Grandstand's first presenter was Peter Dimmock, then head of television outside broadcasts. After three weeks he was replaced permanently by the distinctive, excitable tones of David Coleman, who anchored the show for the next decade.

With rudimentary equipment, technicians faced a tough task to keep the series of live outside broadcasts and studio links on air. Throughout the Coleman era, the latest sports results were pasted on to a giant scoreboard using a tall ladder, and hand-painted racing results continued to be used until 1986.

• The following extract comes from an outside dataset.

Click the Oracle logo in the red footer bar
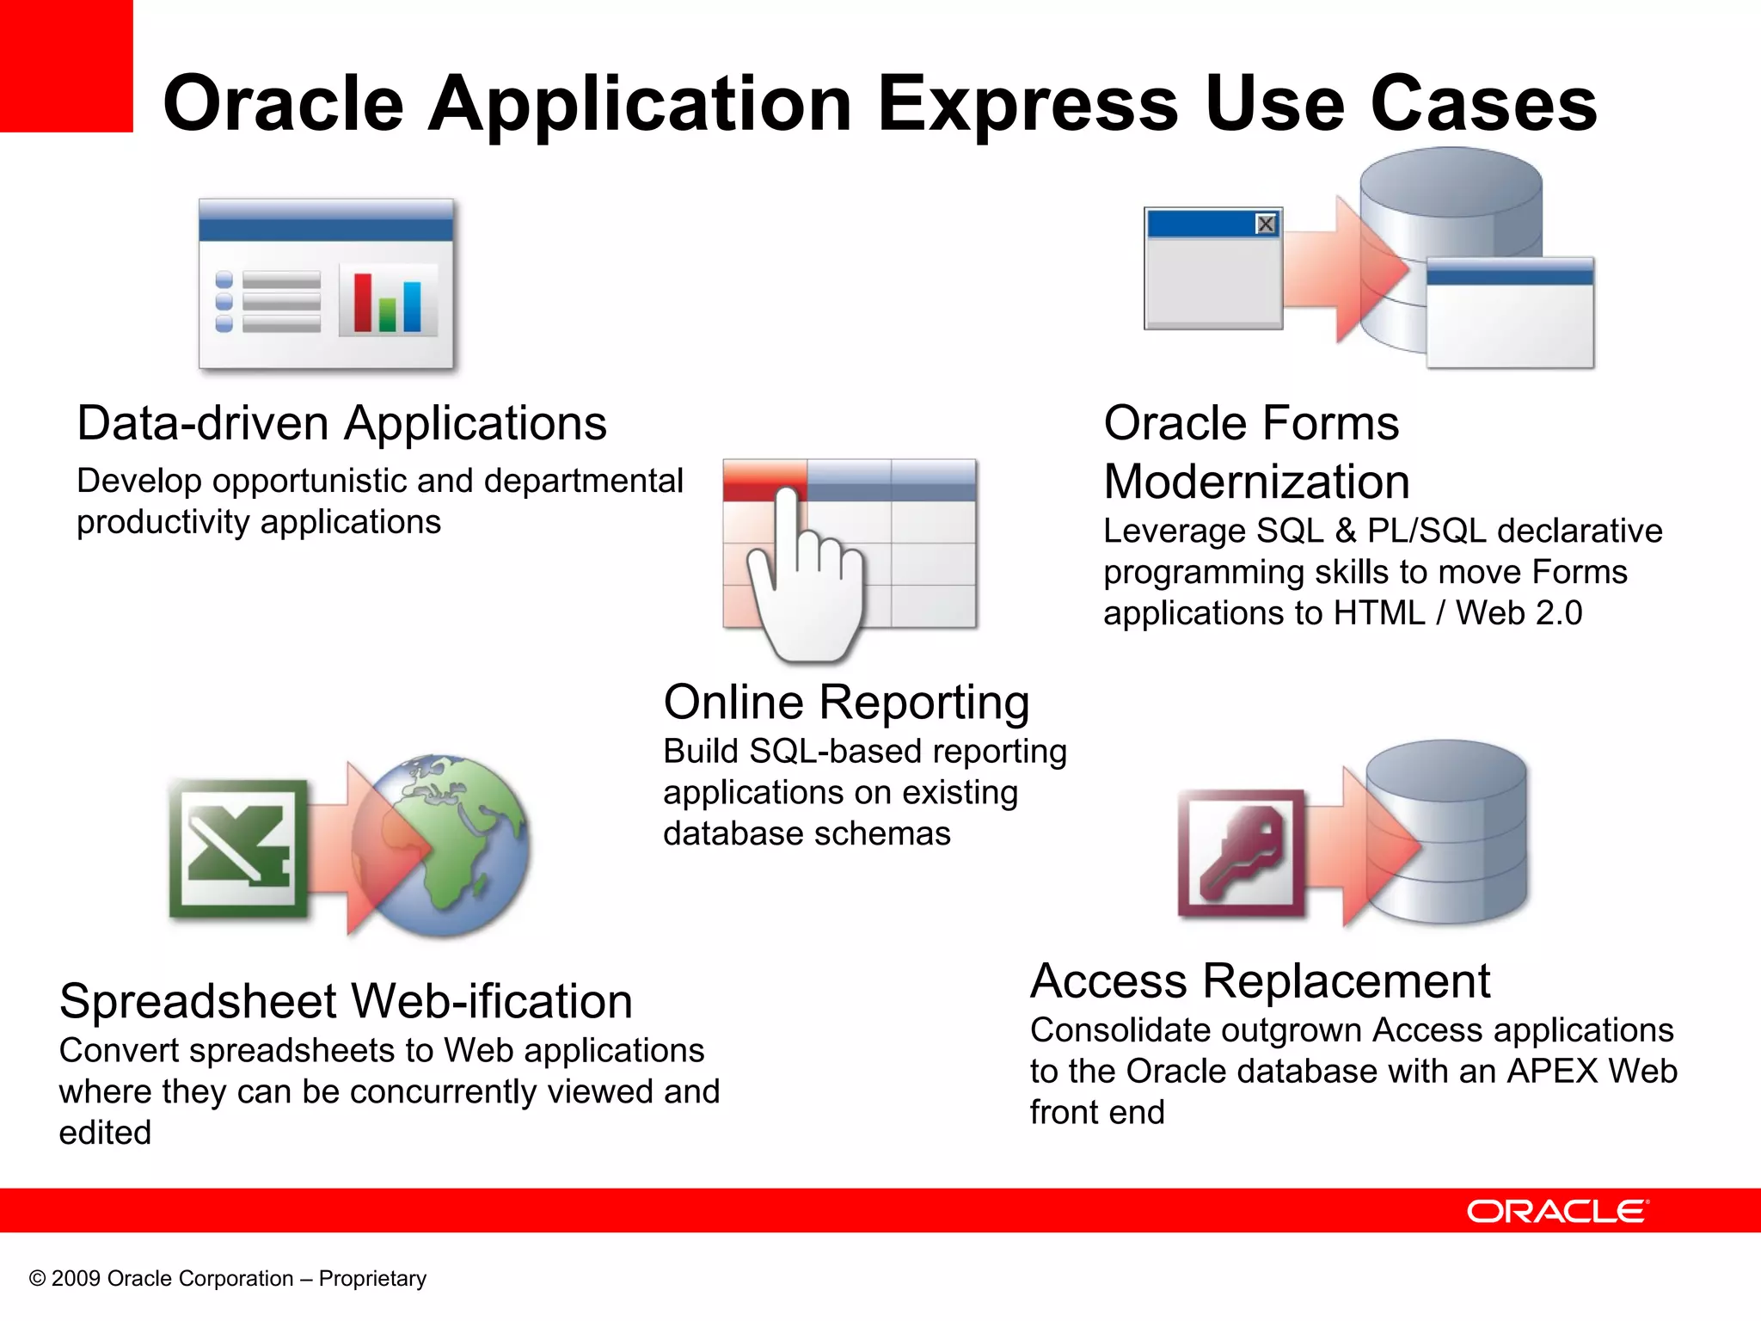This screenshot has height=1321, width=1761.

Frank Bough took over as the main anchor in 1968 and stayed for 15 years, followed by Des Lynam for a decade from 1983 and then Steve Rider. Other instantly recognisable voices that became known through their association with particular sports on the programme included Peter O'Sullevan (horse racing), Dan Maskell (tennis), Harry Carpenter (boxing) and Murray Walker (motor racing).

Today's announcement will be part of a wider revamp for BBC Sport and the rest of the corporation's on-air and online output over five years. The project was instigated by Mr Thompson in 2004 as an attempt to "re-imagine drama, news, music, children's and other key genres from scratch". He sees it as the flipside to his plan to make thousands of redundancies to release £355m a year to spend on programmes and digital content.